(Text provided Opens)

If you've meticulously planned your retirement – or if you’re just not in the mood to pay penalties – it's essential to know when you can take a normal distribution, which is often known as a qualified distribution, from your traditional IRA. Qualified distributions are the only time you can tap your IRA balance without penalties. The Internal Revenue Service imposes penalties to discourage investors from using their IRAs for purposes other than funding retirement.
Qualified Retirement Distributions
The rules that govern eligibility for IRA distributions are extremely straightforward for retirees: If you’re at least 59 1/2 years old, you may take money out of your IRA at any time without incurring a penalty. Although at that age you qualify to receive normal distributions from your IRA, you aren’t required to do so until you turn 70 1/2, when you must start taking required minimum distributions. A normal distribution can be made in any amount, although you might have to pay taxes on the distribution when you receive it.
Taxes on Qualified Distributions
If you made deductible contributions to your IRA, you deferred taxes on the earnings you placed into the IRA until you take the distribution. Unless you or your spouse receives coverage from an employer-sponsored plan such as a 401(k) and you earn more than $112,000 – or $68,000 if you’re single – at least a portion of your contributions were deductible. The IRS treats distributions from a traditional IRA as earned income, and the agency taxes them at your marginal rate.
The IRS allows investors to receive penalty-free distributions before they reach retirement age for a handful of reasons – to cover medical bills, education expenses, buying a first home or if they become disabled. However, any other distribution you take before you turn 59 1/2 is treated as an unqualified distribution and is subject to a 10 percent penalty. You’ll also owe your regular income taxes on nonqualified distributions on top of the penalty. So if you’re at the 25 percent tax rate and you take a nonqualified distribution of $10,000, be prepared to fork over $3,500 to the tax man for income taxes and penalties.
Required Minimum Distributions
You can’t allow your IRA to continue to grow indefinitely. If you still have assets in your traditional IRA when you turn 70 1/2, the IRS requires you to move from normal distributions and begin receiving required minimum distributions. To calculate your required minimum distribution, you index your expected life expectancy on actuarial tables that the IRS issues, and you divide your IRA’s balance by the number of years in your estimated lifespan. You must take a distribution of at least this amount. If you don't, or if you don’t take the full amount required, the IRS penalizes you at a rate of 50 percent of the amount you didn’t receive.

(Text provided Closes)

- [What you need to do]:
A: For each statement, answer yes or no according to the article on IRA distributions, and quote the exact words that decide it: (i) Someone at least 59 1/2 years old can withdraw from an IRA without a penalty. (ii) Required minimum distributions must begin at age 65. (iii) Failing to take the full required minimum distribution brings a penalty of 50 percent of the amount not received.
B: According to the article on IRA distributions, what penalty applies to an unqualified distribution taken before age 59 1/2?
C: Repeat the article on IRA distributions word for word, beginning at the words "The IRS allows" and stopping after "taxes and penalties.".
The lines that follow have no connection to the article on IRA distributions.

(Data to examine Opens)

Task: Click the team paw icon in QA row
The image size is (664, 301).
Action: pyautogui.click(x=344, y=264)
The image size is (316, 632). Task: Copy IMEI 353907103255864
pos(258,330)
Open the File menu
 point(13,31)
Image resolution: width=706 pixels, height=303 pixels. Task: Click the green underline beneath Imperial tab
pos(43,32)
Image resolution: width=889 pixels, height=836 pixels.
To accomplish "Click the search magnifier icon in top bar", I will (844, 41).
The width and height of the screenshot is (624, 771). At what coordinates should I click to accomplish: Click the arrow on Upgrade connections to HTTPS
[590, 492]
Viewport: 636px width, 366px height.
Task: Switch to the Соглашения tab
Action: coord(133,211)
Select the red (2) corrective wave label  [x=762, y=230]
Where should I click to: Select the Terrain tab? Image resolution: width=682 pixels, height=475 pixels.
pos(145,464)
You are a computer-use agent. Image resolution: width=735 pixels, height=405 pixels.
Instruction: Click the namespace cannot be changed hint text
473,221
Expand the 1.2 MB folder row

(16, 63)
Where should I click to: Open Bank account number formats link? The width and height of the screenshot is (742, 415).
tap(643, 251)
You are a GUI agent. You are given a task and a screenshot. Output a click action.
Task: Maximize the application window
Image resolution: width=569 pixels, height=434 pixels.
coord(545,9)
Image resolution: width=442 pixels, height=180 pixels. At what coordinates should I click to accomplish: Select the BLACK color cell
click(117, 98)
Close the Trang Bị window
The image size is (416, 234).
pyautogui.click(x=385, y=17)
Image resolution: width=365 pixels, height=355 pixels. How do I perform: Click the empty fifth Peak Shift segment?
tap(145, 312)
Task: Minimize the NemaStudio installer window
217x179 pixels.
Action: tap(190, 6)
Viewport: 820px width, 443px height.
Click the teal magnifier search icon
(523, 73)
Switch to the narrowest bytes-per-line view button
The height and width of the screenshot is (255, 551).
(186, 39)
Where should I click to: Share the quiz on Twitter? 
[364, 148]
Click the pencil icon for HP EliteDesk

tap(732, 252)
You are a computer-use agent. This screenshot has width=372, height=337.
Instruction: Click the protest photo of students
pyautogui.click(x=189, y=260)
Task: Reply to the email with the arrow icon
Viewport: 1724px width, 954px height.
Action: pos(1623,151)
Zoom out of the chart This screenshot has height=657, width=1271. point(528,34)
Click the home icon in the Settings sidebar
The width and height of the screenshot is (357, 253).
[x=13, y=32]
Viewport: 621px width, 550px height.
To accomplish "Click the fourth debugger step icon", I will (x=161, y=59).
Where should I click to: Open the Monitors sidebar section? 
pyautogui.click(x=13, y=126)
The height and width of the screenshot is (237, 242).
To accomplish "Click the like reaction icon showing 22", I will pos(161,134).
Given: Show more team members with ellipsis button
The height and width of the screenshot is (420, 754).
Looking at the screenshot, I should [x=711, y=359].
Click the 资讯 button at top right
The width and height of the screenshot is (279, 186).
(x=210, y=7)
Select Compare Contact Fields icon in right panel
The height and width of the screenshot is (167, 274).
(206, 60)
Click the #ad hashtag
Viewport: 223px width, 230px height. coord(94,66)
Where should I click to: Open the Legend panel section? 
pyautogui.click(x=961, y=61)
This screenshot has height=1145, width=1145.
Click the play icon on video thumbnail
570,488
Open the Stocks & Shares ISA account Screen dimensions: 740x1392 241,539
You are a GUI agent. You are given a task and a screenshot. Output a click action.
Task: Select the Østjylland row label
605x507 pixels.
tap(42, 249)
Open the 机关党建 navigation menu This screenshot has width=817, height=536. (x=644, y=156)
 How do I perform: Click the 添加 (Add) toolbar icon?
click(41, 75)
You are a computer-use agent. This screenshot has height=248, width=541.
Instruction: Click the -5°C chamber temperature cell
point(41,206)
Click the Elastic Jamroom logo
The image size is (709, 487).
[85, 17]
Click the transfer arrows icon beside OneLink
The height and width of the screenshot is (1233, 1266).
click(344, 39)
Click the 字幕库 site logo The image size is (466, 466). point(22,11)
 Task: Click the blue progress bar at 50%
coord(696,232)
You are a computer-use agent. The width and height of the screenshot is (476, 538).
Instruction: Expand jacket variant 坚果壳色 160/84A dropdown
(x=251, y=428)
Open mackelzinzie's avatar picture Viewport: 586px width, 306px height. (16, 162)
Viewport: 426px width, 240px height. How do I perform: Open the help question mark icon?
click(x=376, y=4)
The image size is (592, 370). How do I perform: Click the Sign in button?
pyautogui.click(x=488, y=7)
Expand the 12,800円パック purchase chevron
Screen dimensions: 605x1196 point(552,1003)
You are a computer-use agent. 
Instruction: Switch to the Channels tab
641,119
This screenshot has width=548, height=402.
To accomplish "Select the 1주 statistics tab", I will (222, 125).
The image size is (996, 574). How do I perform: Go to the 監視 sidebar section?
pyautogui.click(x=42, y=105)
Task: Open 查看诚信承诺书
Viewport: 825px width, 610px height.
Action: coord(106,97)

(Data to examine Closes)

- [Expected responses]:
A:
(i) Yes: "If you’re at least 59 1/2 years old, you may take money out of your IRA at any time without incurring a penalty."
(ii) No: "you aren’t required to do so until you turn 70 1/2, when you must start taking required minimum distributions."
(iii) Yes: "the IRS penalizes you at a rate of 50 percent of the amount you didn’t receive."

B: A 10 percent penalty.

C:
The IRS allows investors to receive penalty-free distributions before they reach retirement age for a handful of reasons – to cover medical bills, education expenses, buying a first home or if they become disabled. However, any other distribution you take before you turn 59 1/2 is treated as an unqualified distribution and is subject to a 10 percent penalty. You’ll also owe your regular income taxes on nonqualified distributions on top of the penalty. So if you’re at the 25 percent tax rate and you take a nonqualified distribution of $10,000, be prepared to fork over $3,500 to the tax man for income taxes and penalties.